New Policy to Directly Licence Physicians from More Countries
The College of Physicians and Surgeons of Nova Scotia has approved a policy allowing physicians licensed in the UK, Australia or New Zealand to become directly licensed in Nova Scotia. It is the first College in Canada to do so.
Under this policy, physicians with an equivalent to a Full licence in the United Kingdom, New Zealand, and Australia will be licensed in Canada without need for Royal College review, a Practice Ready Assessment or certification here.
“The College is exploring all ways to identify and license competent physicians, with or without Canadian certifying exams. We have reviewed the training and health care systems in these jurisdictions. With supervision in place to oversee their adjustment to practise here, we are confident physicians licensed under this policy will provide safe and competent care,“ said Dr. Gus Grant, Registrar & CEO of the College.
The development of this pathway to a Defined licence will negate the need to apply to the Royal College for eligibility (though physicians are welcome to apply). This will significantly reduce the amount of time to licensure while reducing costs and administrative burden. At the same time, this pathway provides support and reassurance of competence. This new pathway to licensure also allows for physicians to access the streamlined immigration process.
“The College undertook an extensive due diligence in reviewing these jurisdictions. Our aim was to determine an expedited pathway forward to licence more competent physicians. The review included meetings with the regulatory authorities in these countries, a review of training, policies as well as gaining an understanding of the healthcare systems in these specific countries,” said Dr.
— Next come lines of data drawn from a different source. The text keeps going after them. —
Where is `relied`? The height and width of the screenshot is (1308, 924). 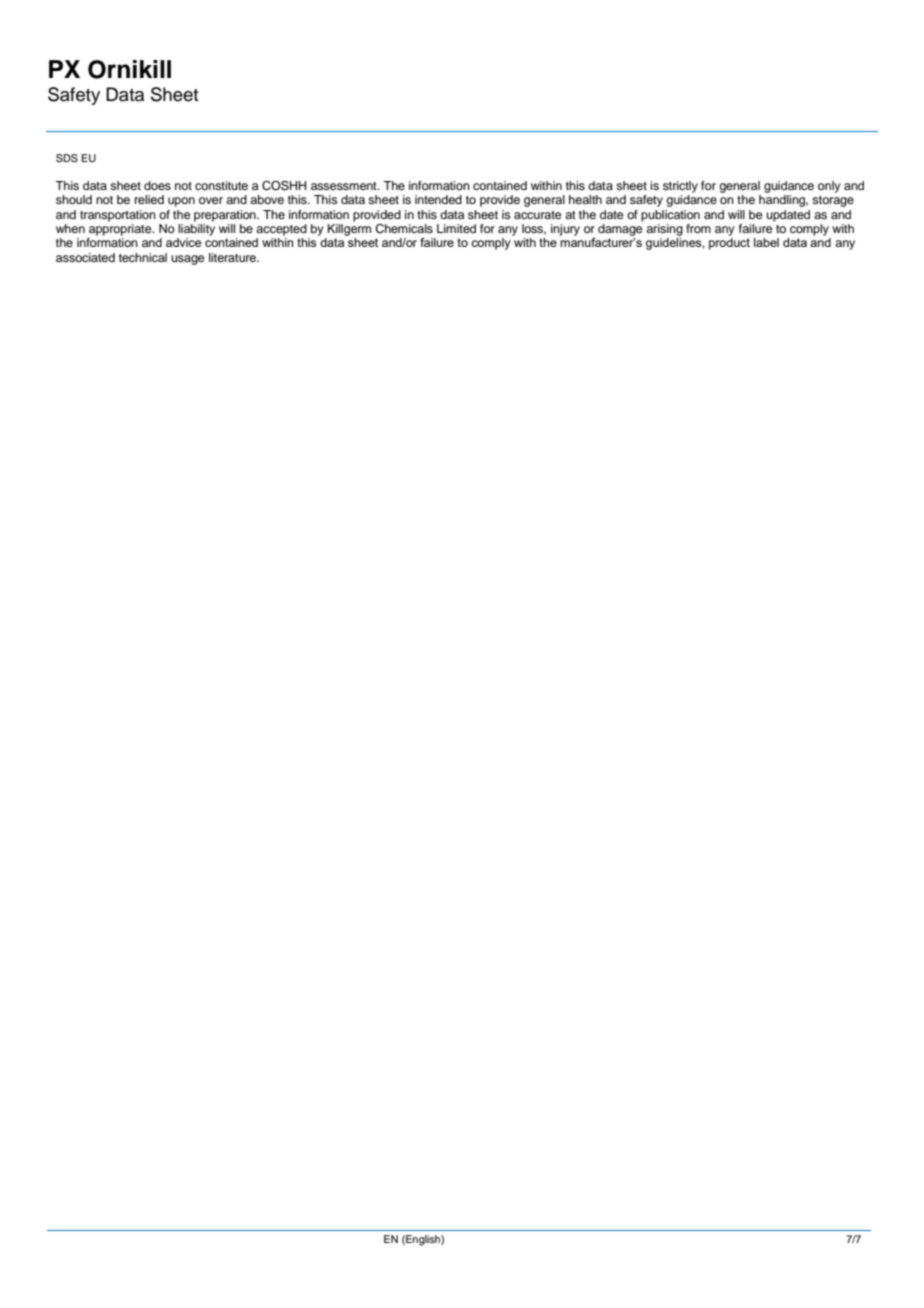 relied is located at coordinates (149, 199).
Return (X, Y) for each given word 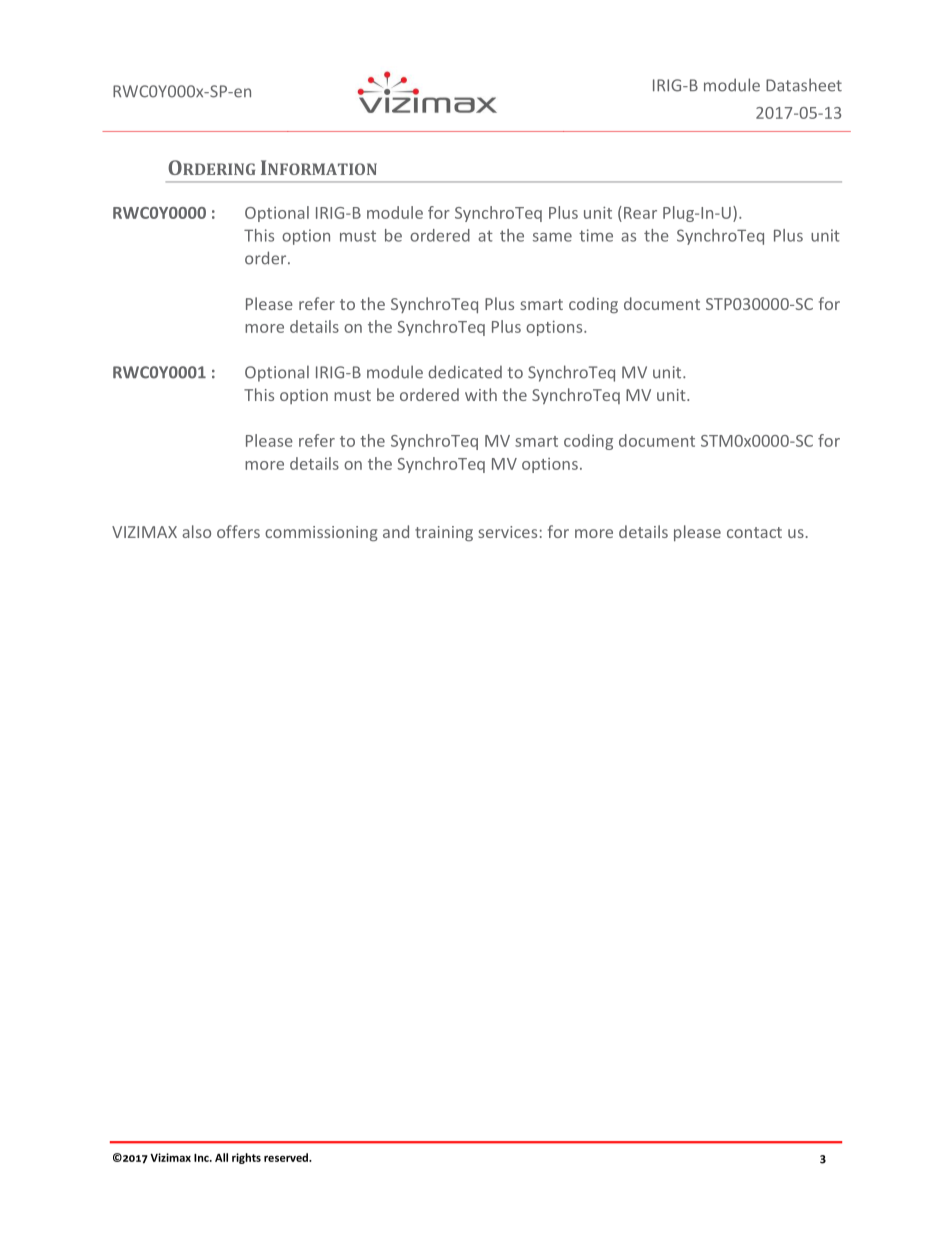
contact (754, 532)
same (552, 237)
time (596, 235)
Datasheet (804, 85)
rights (246, 1158)
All (221, 1157)
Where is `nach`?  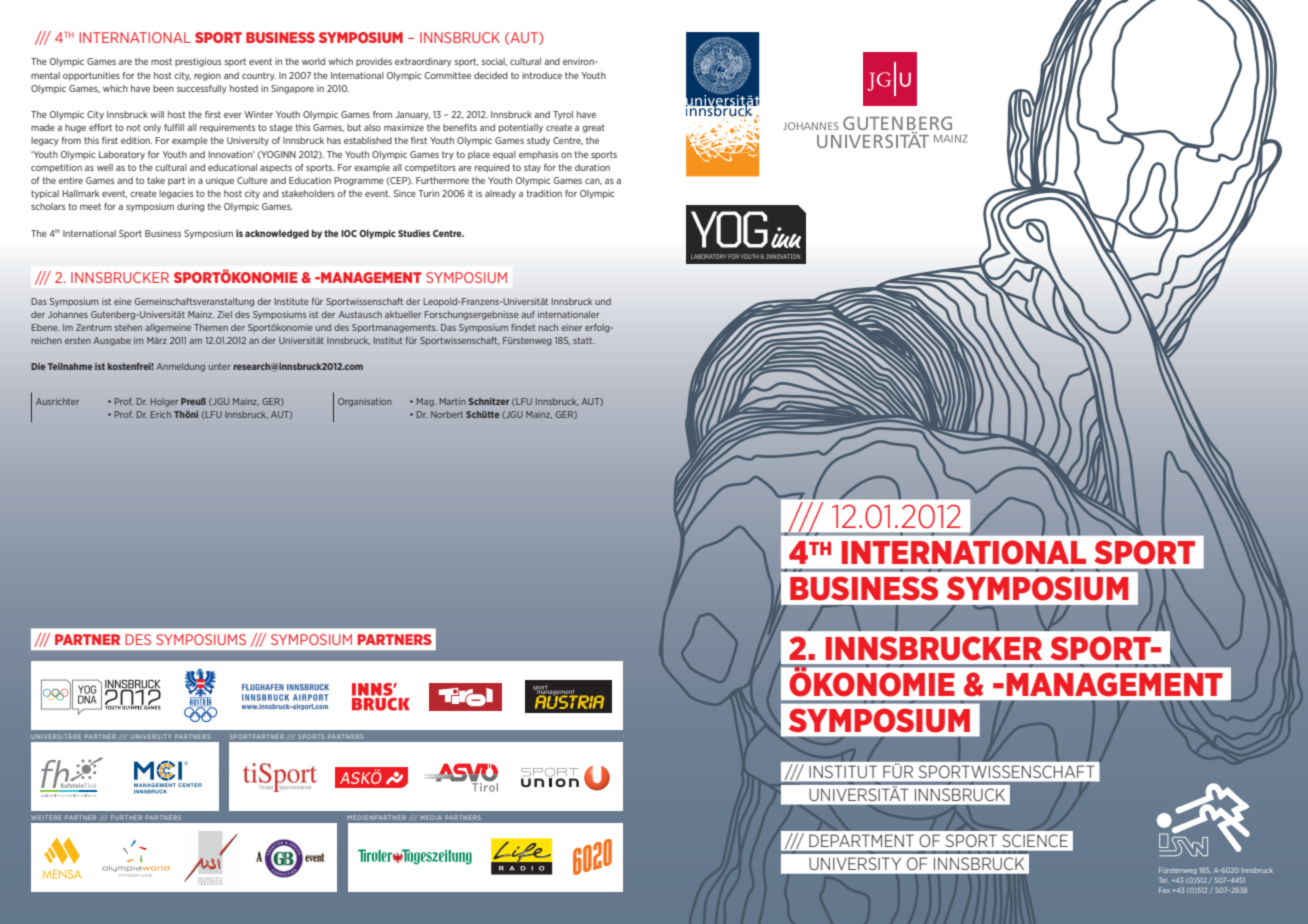
nach is located at coordinates (548, 327).
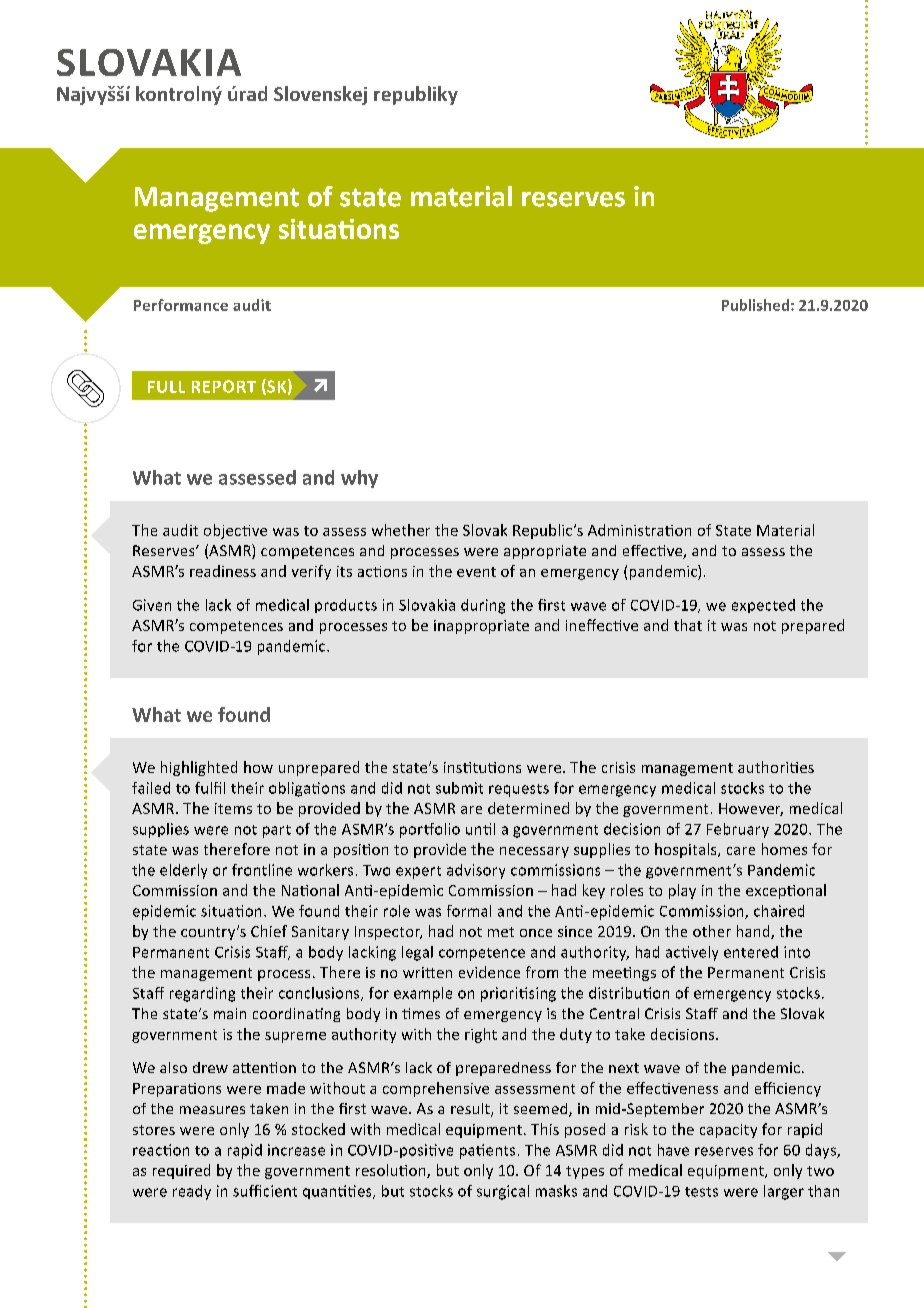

Grant.
Physicians on the Specialist or General Practice Register in the UK, on the Specialist Register in Australia or on the Vocational Scope in New Zealand with active licences or practising certificates are now eligible for a Defined licence and the pathway for long-term licensure. They will undergo six months of concentrated supervision. The supervision provides for reassurance that the physician is competent within the Canadian health care system and provides good support as the physician integrates into the health care environment.